Une brise encore fraîche l’accueillit lorsqu’elle sortit du bus. Elle savait que cela ne durerait pas. Elle se pencha sur sa jambe pour resserrer le lacet de l’une de ses baskets qui menaçait de la laisser cheville flottante à un moment qui serait forcément critique et elle s’engagea vers l’entrée du parc. Il était sept heures. Le lieu était presque vide d’hommes mais déjà très habité par des oiseaux en plein réveil qui chahutaient. Leurs trilles, stridules et sifflements fusaient des arbres vastes et bienfaisants qui ombrageaient le parc et dissimulaient les auteurs de ce concert de l’aube, leur ôtant toute timidité, voire toute retenue.
Lucie commença à trottiner l’air de rien, comme pour cacher à son corps ce qu’elle avait en tête. Encore indolentes, ses plantes de pieds rebondissaient sur le ruban de ciment avec une nonchalance et une mollesse qui lui laissèrent le temps de humer l’air calme avant que l’ensemble de ses muscles ne comprennent la traîtrise. Déjà son souffle protestait et elle se mit à son écoute pour l’apaiser pendant qu’elle prenait le premier grand virage du circuit qui dévoilait peu à peu son parcours. Lucie aimait ce virage dans lequel elle s’inclinait légèrement pour en épouser la courbure et qui la faisait accélérer comme un motard au Bol d’or. Il ne fallait pas être dupe et se laisser emporter, mais calmer la cadence sans quoi on ne tenait pas la distance. Dix kilomètres. Déjà, elle savourait l’ombre de chacun des arbres qu’elle croisait avec une acuité des sens impensable quelques pas auparavant. Le soleil amplifiait sa majesté tropicale sur l’horizon et sur les êtres. Dans quelques instants, elle attendrait les arbres sur son parcours avec l’espérance de ceux qui n’ont plus rien. Quand elle rejoindrait la petite futaie après l’interminable côte des six kilomètres, elle se mettrait à rire malgré elle du sentiment de délivrance qu’elle lui procurerait. Puis elle reviendrait sur elle-même et sur le rythme. Ne plus vraiment songer au corps, seulement lui faire confiance. Il tiendrait. Là, c’est la dernière grande boucle. Peu d’ombre par ici, et un faux plat. Le corps est dans son effort. Ne pas le troubler. Le laisser faire. L’alléger des actions inutiles. Enfin, le grand manguier. Accélérer un peu car on y est ! Les jambes se traînent, les jambes flageolent. Elle passe la ligne et immédiatement va s’étirer. Allonger le souffle et les écheveaux de muscles : abducteurs, quadriceps, mollets, ischio-jambiers. Une torpeur satisfaite gagne son être. Elle est en sueur. La lumière du jour claque au-dessus d’elle. Elle traverse un rectangle d’herbe d’une démarche démantibulée jusqu’à atteindre une cahute _ comme appeler autrement cette cabane de planches en bois devant laquelle s’affaire une femme en débardeur qui tient un bébé sur une hanche.

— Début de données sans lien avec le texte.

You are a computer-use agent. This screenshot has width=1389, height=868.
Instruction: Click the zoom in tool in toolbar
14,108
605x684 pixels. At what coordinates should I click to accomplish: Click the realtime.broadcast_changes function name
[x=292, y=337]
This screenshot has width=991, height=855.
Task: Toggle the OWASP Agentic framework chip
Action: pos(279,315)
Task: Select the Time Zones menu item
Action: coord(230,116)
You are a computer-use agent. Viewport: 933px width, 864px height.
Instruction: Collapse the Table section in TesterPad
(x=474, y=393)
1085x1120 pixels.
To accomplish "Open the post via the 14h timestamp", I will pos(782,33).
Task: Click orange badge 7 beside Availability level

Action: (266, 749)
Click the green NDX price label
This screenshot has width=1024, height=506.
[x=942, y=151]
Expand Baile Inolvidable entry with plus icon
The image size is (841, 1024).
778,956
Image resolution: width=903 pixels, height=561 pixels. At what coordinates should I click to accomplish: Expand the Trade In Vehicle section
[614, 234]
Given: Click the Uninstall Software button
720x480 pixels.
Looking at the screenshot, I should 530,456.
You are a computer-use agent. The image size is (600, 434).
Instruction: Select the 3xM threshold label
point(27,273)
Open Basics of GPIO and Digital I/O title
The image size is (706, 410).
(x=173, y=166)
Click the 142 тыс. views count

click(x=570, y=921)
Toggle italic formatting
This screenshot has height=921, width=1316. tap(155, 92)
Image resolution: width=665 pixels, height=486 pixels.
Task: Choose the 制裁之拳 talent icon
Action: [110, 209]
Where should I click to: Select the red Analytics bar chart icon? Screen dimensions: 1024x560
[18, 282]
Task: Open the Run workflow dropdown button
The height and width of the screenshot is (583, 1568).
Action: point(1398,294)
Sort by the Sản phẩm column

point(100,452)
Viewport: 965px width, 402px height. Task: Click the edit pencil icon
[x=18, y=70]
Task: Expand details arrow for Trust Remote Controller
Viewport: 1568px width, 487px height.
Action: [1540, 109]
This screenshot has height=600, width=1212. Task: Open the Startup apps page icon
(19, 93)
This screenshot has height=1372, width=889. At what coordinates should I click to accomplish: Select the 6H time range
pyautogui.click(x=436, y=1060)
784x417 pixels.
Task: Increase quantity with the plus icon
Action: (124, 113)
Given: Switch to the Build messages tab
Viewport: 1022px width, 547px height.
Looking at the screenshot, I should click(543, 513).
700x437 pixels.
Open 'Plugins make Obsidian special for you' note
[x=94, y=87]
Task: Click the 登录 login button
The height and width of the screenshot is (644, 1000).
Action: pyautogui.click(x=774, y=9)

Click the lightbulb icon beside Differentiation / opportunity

« Bonjour, souffle Lucie. Je voudrais une eau de coco ».
D’une grande brassée de fruits amassée dans un chariot, la femme choisit une noix bien verte. Elle pose le bébé sur l’herbe, prend une machette et de trois coups secs, tchak, tchak, tchak, taille dans le haut de la noix une ouverture par où elle glisse une paille puis elle tend la boisson à Lucie.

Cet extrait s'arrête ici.